** START OF INPUT FOR THIS TASK **

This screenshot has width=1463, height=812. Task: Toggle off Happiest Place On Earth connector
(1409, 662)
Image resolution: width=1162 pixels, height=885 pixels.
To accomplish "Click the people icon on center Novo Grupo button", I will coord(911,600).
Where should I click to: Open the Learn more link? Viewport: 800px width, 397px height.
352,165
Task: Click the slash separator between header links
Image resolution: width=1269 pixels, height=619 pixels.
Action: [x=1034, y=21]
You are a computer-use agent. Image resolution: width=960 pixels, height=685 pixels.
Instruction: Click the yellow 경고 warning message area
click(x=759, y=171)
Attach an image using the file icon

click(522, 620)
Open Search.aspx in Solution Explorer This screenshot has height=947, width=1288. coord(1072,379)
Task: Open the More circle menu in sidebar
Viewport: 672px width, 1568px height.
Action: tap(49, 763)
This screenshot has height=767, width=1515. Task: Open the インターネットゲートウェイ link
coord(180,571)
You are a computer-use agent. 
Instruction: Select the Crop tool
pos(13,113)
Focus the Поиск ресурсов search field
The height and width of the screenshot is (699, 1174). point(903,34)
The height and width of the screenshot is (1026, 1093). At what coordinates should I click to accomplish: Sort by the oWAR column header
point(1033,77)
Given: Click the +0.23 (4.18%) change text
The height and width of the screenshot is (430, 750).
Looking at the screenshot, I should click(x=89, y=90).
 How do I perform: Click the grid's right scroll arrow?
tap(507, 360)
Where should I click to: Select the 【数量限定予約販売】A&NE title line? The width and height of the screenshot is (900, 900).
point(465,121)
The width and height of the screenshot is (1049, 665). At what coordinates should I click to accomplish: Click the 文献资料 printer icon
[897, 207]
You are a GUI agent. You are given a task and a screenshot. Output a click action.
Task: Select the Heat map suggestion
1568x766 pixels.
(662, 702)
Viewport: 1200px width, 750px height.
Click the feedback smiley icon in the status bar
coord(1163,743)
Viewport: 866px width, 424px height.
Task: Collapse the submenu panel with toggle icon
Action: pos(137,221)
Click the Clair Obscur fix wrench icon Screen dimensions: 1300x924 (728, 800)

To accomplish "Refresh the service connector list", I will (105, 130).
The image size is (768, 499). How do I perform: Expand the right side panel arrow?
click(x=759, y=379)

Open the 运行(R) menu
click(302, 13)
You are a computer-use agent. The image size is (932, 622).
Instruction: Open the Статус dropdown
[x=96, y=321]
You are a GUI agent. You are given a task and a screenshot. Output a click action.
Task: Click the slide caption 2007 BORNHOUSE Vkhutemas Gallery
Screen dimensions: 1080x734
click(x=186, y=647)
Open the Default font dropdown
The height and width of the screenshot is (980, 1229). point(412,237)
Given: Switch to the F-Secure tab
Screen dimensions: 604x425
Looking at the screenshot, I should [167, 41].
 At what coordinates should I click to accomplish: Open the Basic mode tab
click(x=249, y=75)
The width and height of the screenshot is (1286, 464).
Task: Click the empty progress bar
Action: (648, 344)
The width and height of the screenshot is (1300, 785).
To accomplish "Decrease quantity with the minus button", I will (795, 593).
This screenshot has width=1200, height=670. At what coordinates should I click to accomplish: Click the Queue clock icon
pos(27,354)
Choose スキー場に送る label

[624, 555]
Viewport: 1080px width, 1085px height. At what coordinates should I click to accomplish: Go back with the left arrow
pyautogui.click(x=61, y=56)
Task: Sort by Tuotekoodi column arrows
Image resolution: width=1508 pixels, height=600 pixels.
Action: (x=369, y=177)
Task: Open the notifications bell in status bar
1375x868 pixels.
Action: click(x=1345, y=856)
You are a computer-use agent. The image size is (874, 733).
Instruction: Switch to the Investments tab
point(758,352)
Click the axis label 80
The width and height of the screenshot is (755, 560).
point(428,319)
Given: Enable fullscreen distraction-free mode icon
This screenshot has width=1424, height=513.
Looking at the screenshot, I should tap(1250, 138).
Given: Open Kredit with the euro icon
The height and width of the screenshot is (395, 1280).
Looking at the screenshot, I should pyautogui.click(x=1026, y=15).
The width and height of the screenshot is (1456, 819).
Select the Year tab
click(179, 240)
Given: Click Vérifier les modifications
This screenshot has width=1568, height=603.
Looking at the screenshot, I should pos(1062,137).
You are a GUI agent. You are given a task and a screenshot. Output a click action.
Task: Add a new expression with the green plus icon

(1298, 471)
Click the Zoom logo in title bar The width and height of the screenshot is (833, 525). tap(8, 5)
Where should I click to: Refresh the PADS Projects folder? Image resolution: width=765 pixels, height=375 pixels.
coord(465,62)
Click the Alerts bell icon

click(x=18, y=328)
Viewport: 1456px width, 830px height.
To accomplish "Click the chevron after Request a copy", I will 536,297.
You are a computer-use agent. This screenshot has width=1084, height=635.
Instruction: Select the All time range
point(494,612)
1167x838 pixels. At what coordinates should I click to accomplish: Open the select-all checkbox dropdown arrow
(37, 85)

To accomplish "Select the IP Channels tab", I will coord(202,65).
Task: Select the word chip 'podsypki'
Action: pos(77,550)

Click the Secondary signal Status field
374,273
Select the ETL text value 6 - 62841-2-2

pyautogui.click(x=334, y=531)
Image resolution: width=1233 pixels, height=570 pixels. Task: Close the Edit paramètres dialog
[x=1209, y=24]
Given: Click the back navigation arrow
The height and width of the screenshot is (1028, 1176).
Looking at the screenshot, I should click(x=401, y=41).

** END OF INPUT FOR THIS TASK **

How many lines in the entries above contain the word "computer"? Reply with the number alone.

5